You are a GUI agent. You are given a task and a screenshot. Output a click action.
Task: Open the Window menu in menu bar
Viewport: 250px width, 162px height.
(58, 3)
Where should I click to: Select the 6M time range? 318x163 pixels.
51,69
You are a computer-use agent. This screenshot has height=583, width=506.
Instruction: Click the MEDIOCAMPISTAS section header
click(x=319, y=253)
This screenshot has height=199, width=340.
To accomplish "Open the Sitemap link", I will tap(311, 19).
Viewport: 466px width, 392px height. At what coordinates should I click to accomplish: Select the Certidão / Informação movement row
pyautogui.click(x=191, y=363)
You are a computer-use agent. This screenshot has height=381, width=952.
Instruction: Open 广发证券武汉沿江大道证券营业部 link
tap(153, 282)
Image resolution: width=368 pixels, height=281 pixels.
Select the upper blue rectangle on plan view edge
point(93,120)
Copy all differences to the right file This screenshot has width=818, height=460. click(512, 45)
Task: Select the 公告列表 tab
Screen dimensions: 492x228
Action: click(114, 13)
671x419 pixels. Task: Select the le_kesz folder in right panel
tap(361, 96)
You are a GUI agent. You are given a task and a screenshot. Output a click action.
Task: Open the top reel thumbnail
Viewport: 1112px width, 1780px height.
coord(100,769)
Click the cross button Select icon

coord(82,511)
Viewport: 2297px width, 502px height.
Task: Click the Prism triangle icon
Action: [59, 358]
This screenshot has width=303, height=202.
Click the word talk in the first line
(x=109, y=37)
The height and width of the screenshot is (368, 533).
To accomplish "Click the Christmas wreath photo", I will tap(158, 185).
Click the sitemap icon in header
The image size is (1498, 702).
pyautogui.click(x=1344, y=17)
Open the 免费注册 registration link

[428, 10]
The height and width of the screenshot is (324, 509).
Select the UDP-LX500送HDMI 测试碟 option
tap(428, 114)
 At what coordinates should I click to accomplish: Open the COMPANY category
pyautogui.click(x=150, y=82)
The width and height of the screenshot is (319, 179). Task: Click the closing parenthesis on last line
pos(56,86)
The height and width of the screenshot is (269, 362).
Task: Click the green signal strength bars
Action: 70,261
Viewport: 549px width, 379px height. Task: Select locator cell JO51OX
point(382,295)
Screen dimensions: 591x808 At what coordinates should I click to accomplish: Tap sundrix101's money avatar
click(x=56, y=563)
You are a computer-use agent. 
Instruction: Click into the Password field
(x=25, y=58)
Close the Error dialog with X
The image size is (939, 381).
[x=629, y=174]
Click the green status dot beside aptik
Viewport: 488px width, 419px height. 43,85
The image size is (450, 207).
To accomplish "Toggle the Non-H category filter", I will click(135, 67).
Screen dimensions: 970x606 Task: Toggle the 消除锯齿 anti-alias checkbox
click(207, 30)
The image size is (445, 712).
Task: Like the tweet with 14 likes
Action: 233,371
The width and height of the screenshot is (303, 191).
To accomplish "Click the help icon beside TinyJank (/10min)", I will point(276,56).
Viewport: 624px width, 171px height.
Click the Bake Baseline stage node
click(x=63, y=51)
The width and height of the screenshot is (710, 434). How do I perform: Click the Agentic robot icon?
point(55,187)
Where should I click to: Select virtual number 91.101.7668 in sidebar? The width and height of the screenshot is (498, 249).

#####

Problem: All that should be written out is the stretch of lines above between the one holding "Viewport: 549px width, 379px" and the one holding "The width and height of the screenshot is (303, 191).", inclusive, exactly as given.

Exercise answer:
Viewport: 549px width, 379px height. Task: Select locator cell JO51OX
point(382,295)
Screen dimensions: 591x808 At what coordinates should I click to accomplish: Tap sundrix101's money avatar
click(x=56, y=563)
You are a computer-use agent. 
Instruction: Click into the Password field
(x=25, y=58)
Close the Error dialog with X
The image size is (939, 381).
[x=629, y=174]
Click the green status dot beside aptik
Viewport: 488px width, 419px height. 43,85
The image size is (450, 207).
To accomplish "Toggle the Non-H category filter", I will click(135, 67).
Screen dimensions: 970x606 Task: Toggle the 消除锯齿 anti-alias checkbox
click(207, 30)
The image size is (445, 712).
Task: Like the tweet with 14 likes
Action: 233,371
The width and height of the screenshot is (303, 191).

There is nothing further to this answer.